A spouse is not obligated by law to live with the relatives of a mate. So that, when a husband chooses a domicile, as is the case here, and offers a home and maintenance to his wife, but not to the wife's relatives, it is the wife's duty to go with her husband to the home which he offers to provide. ( Downes v. Downes, 225 App. Div. 886; cf. Mossa v. Mossa, 123 App. Div. 400; Meyer v. Meyer, 9 N.Y.S.2d 28; Bohmert v. Bohmert, 241 N.Y. 446; Aghnides v. Aghnides, 308 N.Y. 530; Fox v. Fox, 17 Misc.2d 998.)
What I particularly consider as seriously militating against plaintiff's case is that it was wrong on the part of plaintiff to foreclose defendant's right of ingress to and egress from their homestead, especially when it is owned jointly by them (cf. Klein v. Klein, 25 Misc.2d 539; Fine v. Scheinhaus, 202 Misc. 272). In view of this drastic act, it would seem that the notion that women belong to the weaker sex is only entertained by the credulous and unsophisticated. Women are not easily beguiled. ( Breon v. Henkle, 14 Or. 494.)
In finality, I may say, borrowing the language of the court in Simon v. Simon ( 15 Misc. 515, 520, affd. 6 App. Div. 469, affd. 159 N.Y. 549): "From a careful consideration of the entire case, it must be held that the evidence discloses nothing more than a temporary separation [in this case from the start] of the parties [before locking defendant out] because of a disagreement." (See, also, Fisk v. Fisk, 12 Misc. 466.)

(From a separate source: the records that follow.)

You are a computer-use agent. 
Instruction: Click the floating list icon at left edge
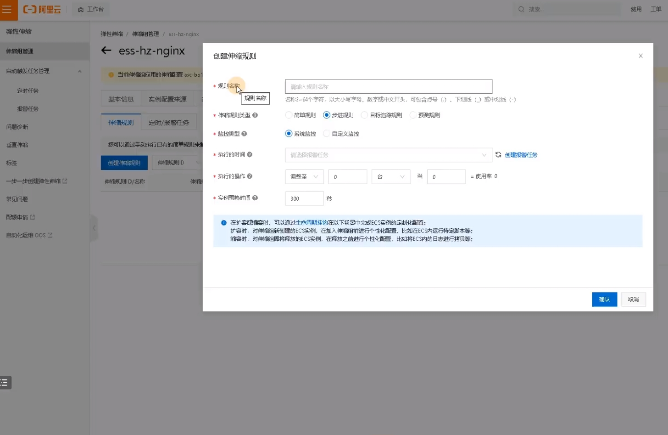[5, 382]
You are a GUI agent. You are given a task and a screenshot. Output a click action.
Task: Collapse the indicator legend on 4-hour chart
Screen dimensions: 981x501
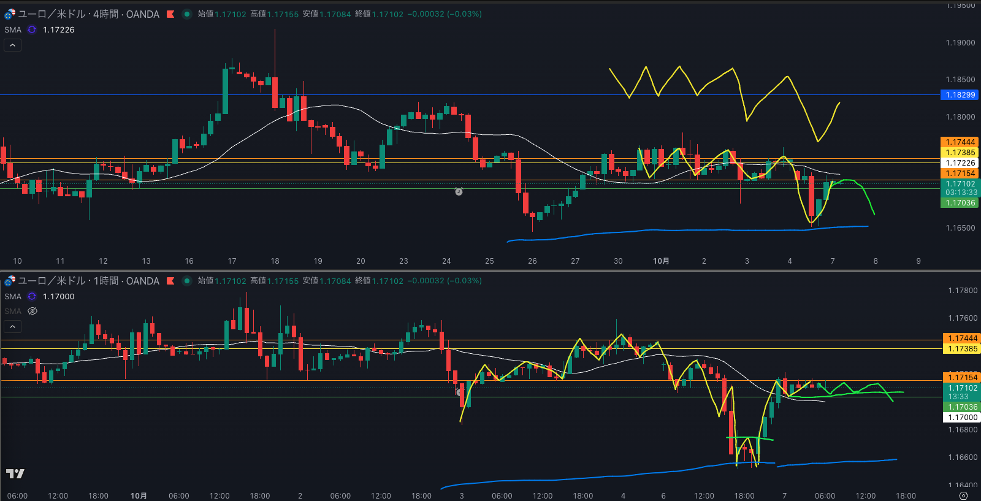12,45
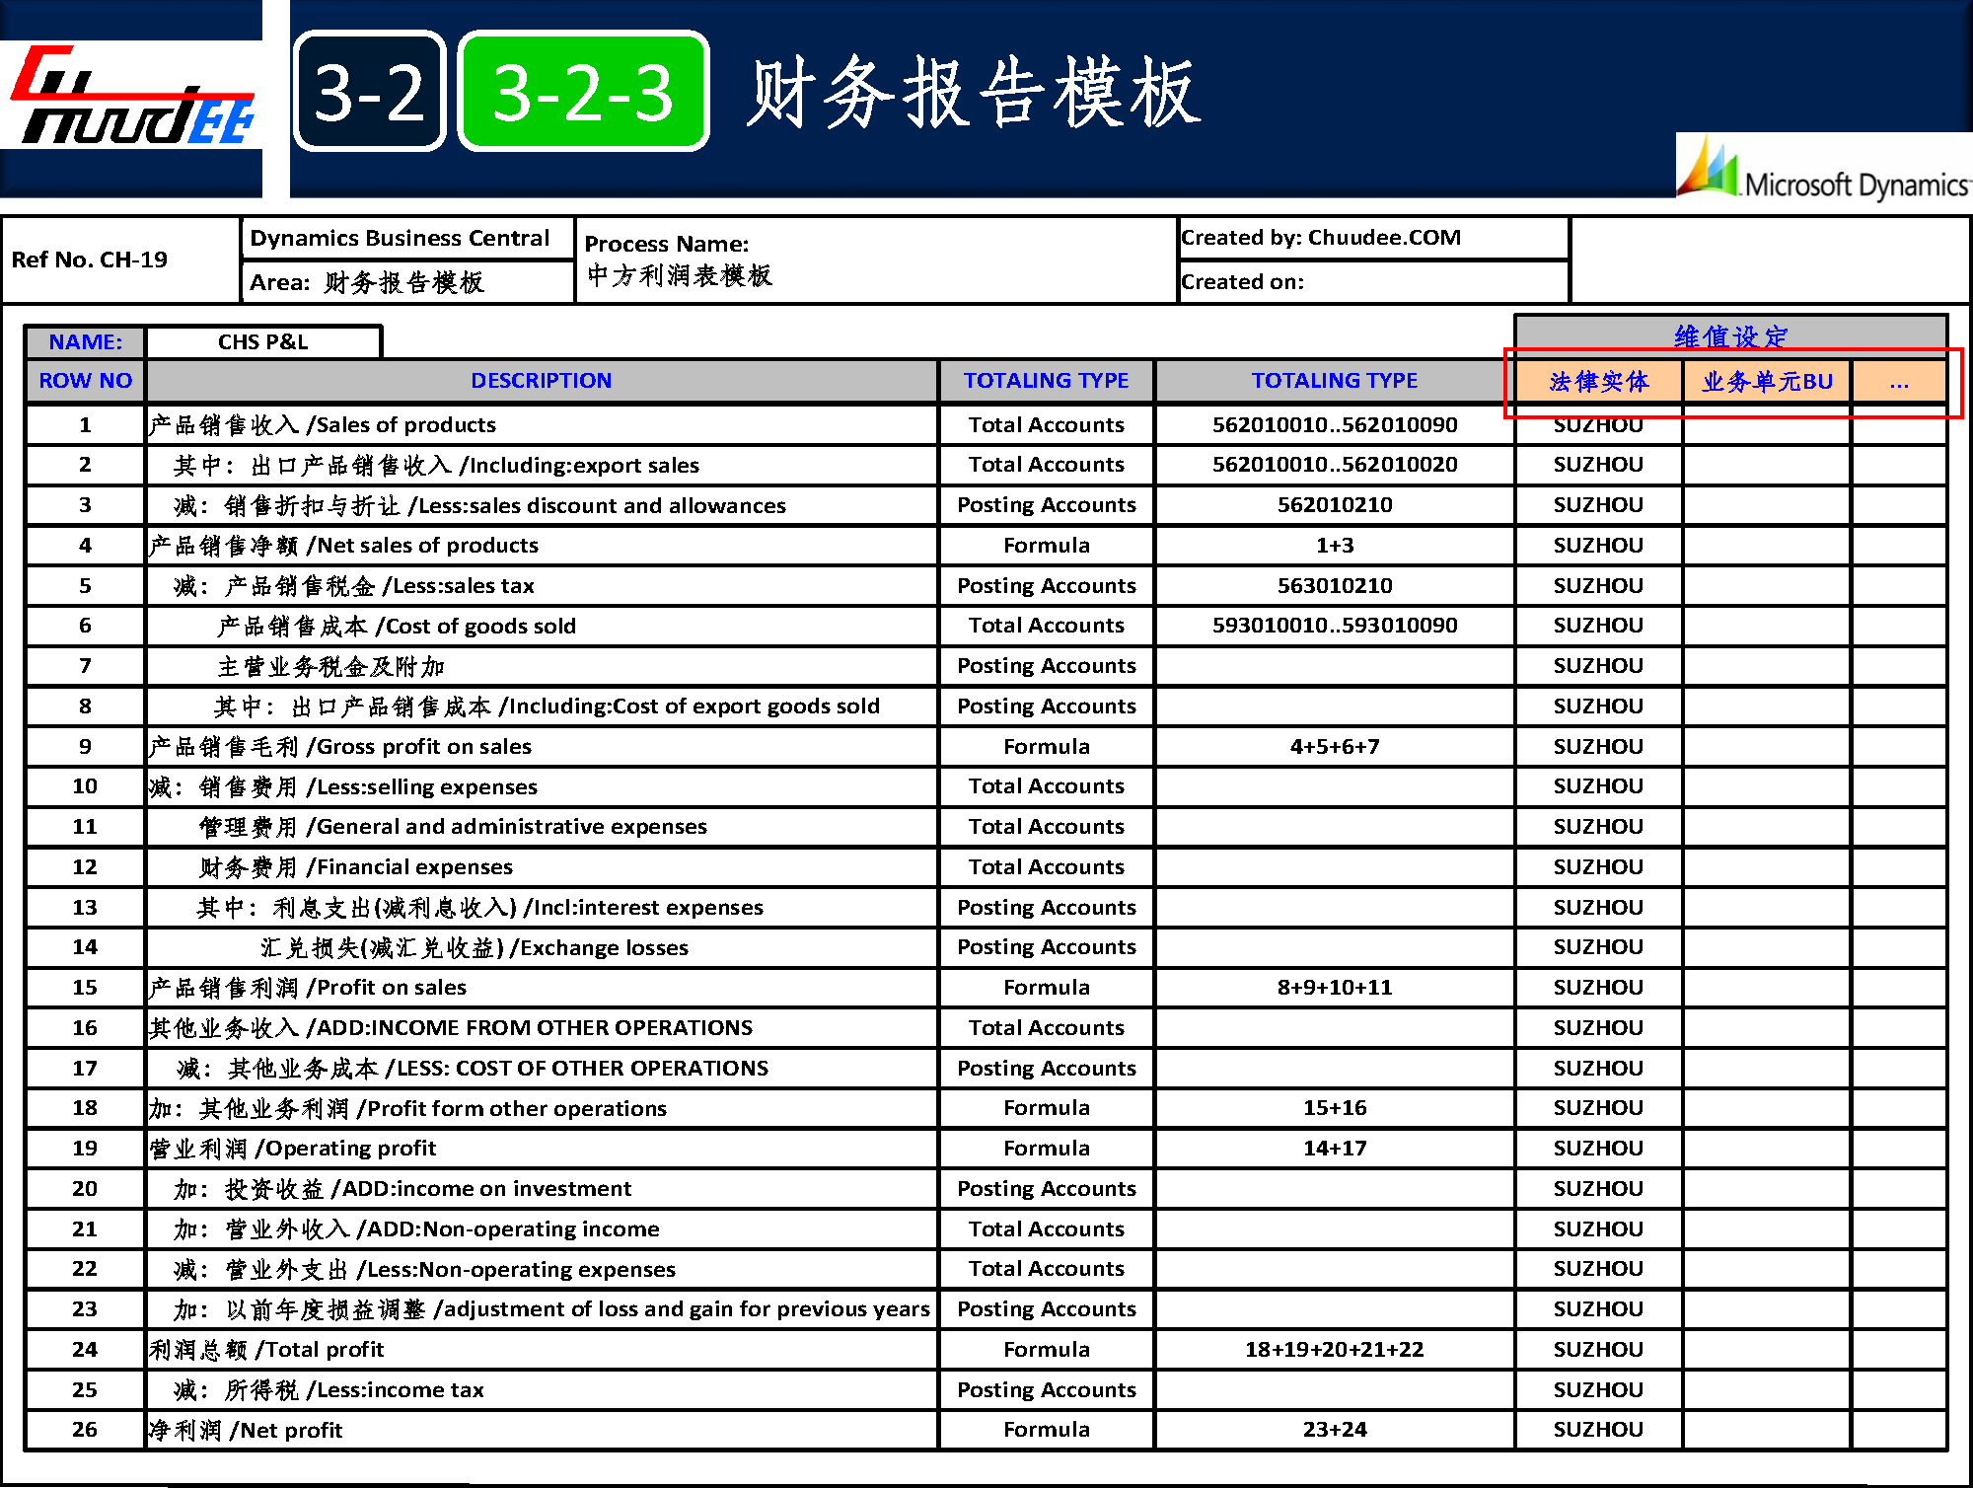
Task: Click the 18+19+20+21+22 formula cell
Action: point(1334,1350)
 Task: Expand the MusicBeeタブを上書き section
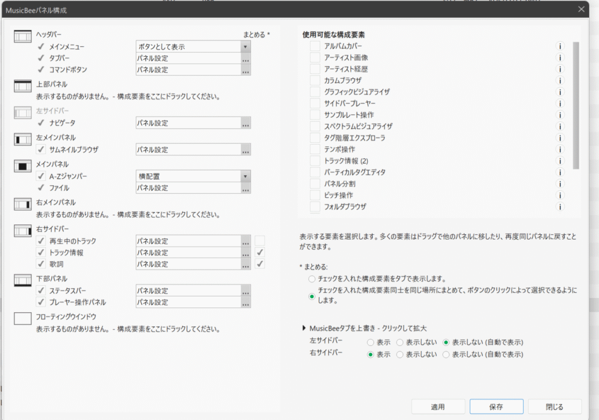(304, 328)
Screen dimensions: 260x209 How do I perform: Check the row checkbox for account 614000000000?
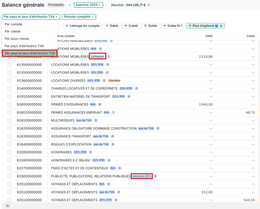(x=9, y=88)
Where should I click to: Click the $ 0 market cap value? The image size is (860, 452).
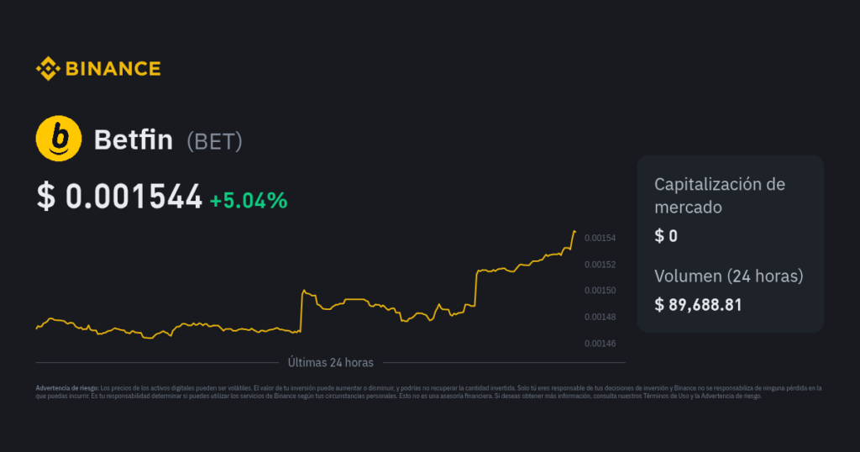click(666, 236)
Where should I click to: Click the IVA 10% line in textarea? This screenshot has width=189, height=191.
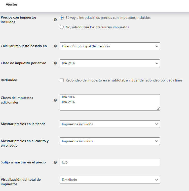[x=68, y=97]
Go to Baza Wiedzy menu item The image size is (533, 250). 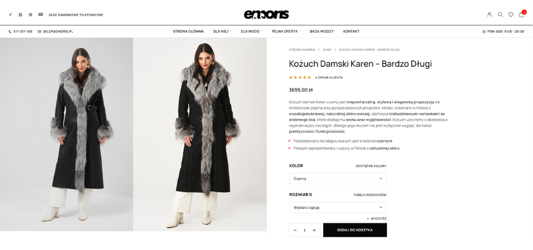(x=321, y=31)
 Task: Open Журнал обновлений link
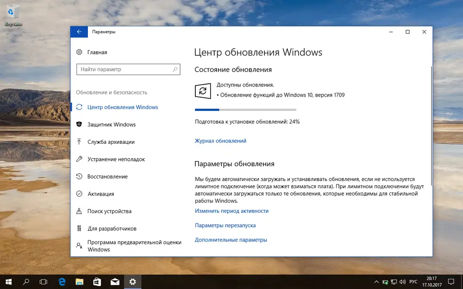(221, 141)
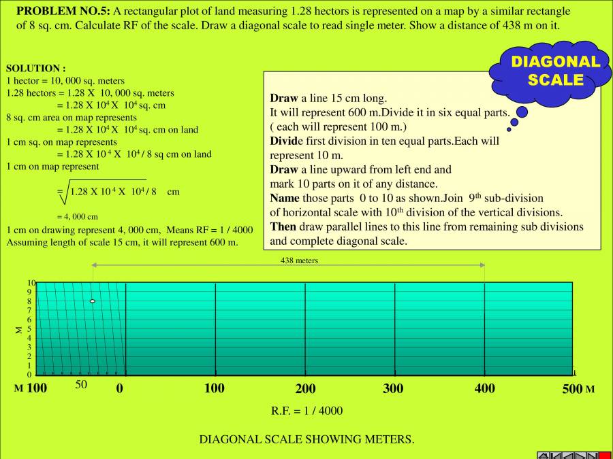This screenshot has height=459, width=613.
Task: Click the white dot marker on the scale
Action: coord(92,301)
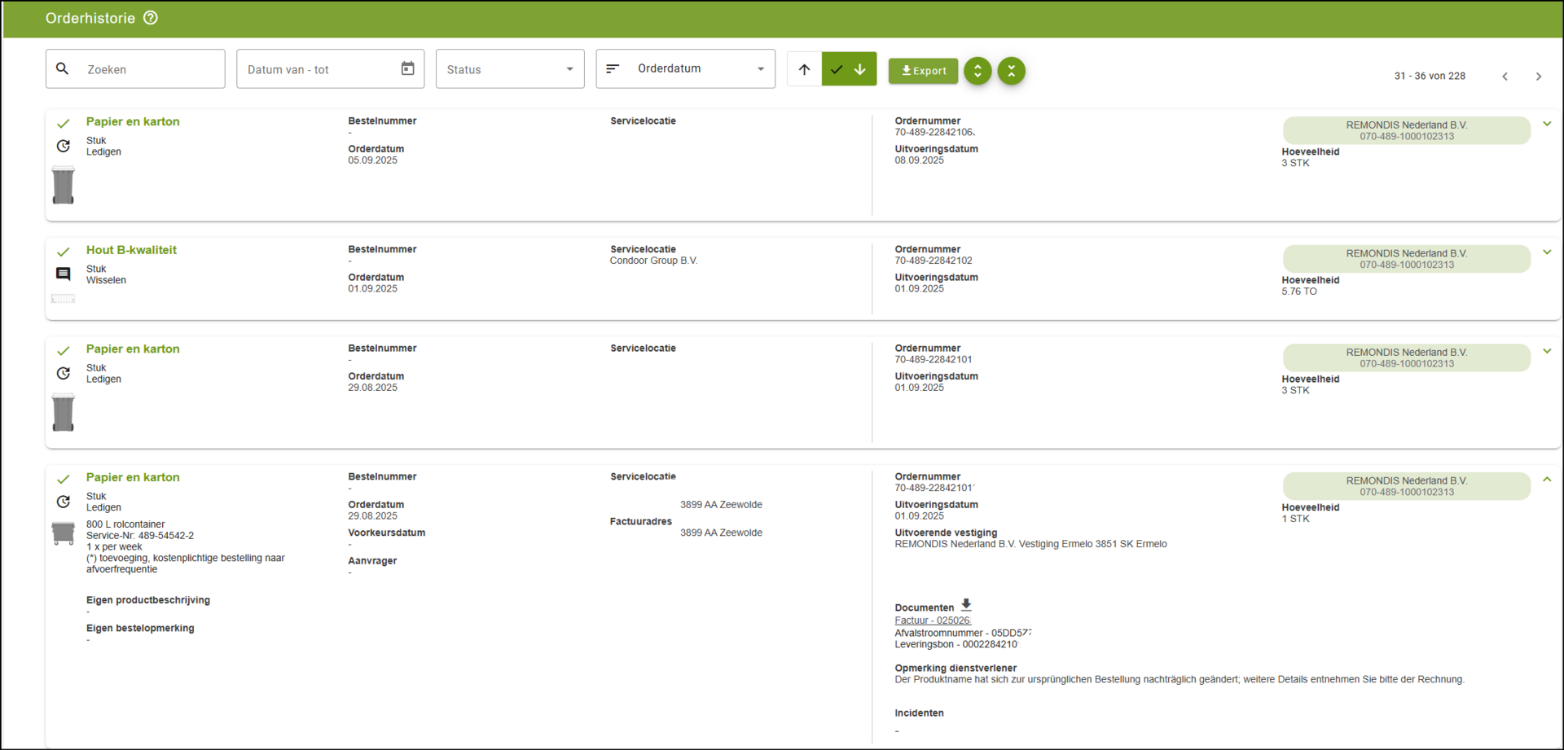Download documents via Documenten download icon
This screenshot has width=1564, height=750.
[966, 605]
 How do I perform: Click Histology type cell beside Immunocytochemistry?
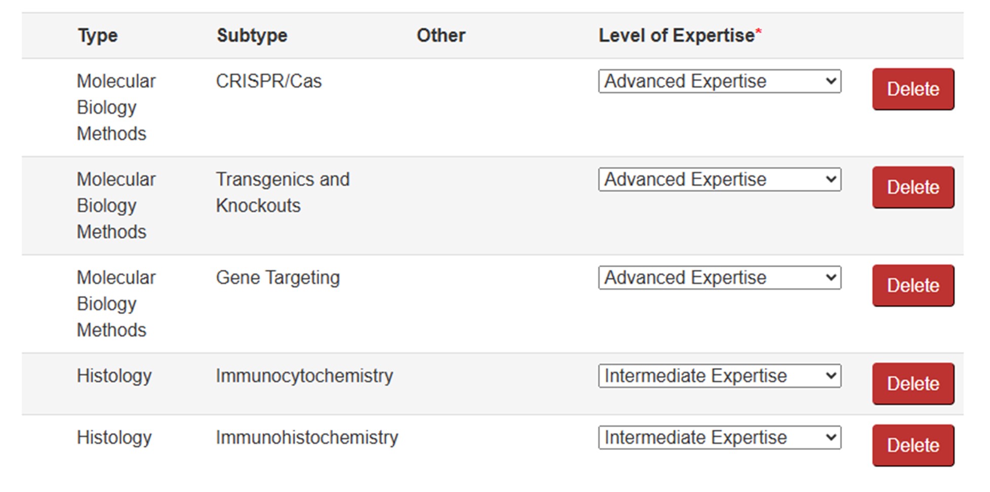coord(114,376)
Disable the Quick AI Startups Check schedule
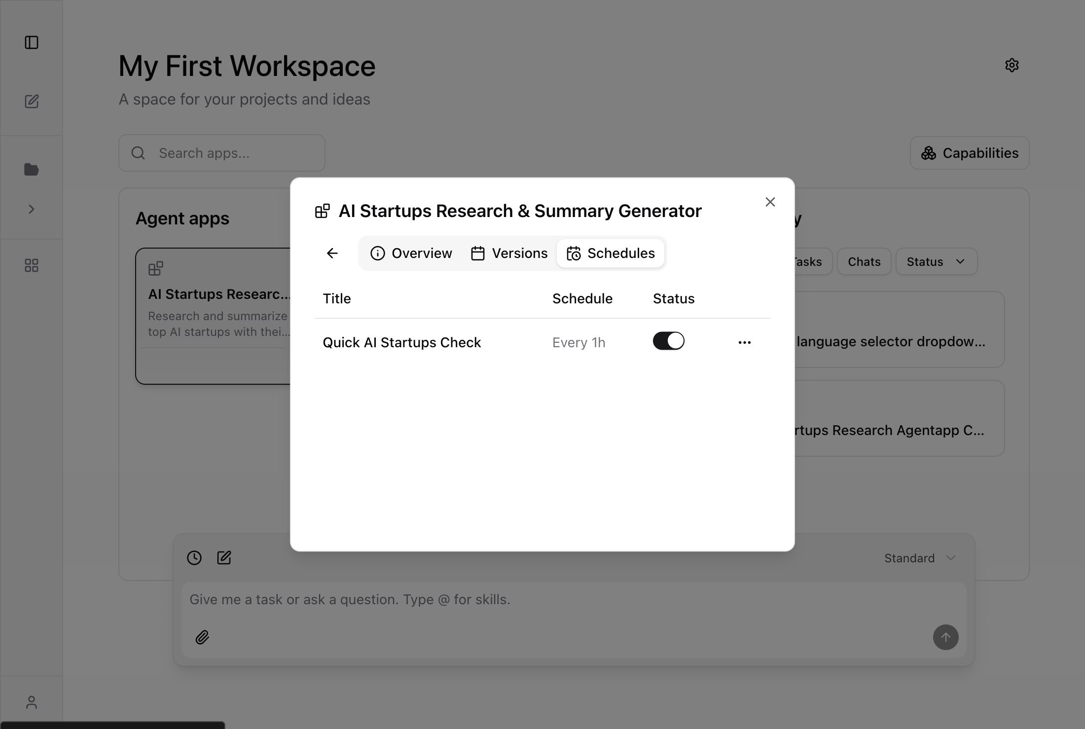1085x729 pixels. 668,341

In taking a wife, a man does not put himself under an overseer. ( Braswell v. Suber, 61 Ga. 398.) The relation between the sexes has radically changed. Man and woman are now upon a plane of substantial legal equality. ( Rozell v. Rozell, 281 N.Y. 106, 111.)
The alpha and omega of this review resolves itself into the only disposition of this phase of the case, and that is a judgment for defendant dismissing the complaint on the merits. In my view, plaintiff has failed in her onus probandi. No suit money is allowed because, as heretofore indicated, plaintiff is far from straitened circumstances to make her fear the blight of poverty.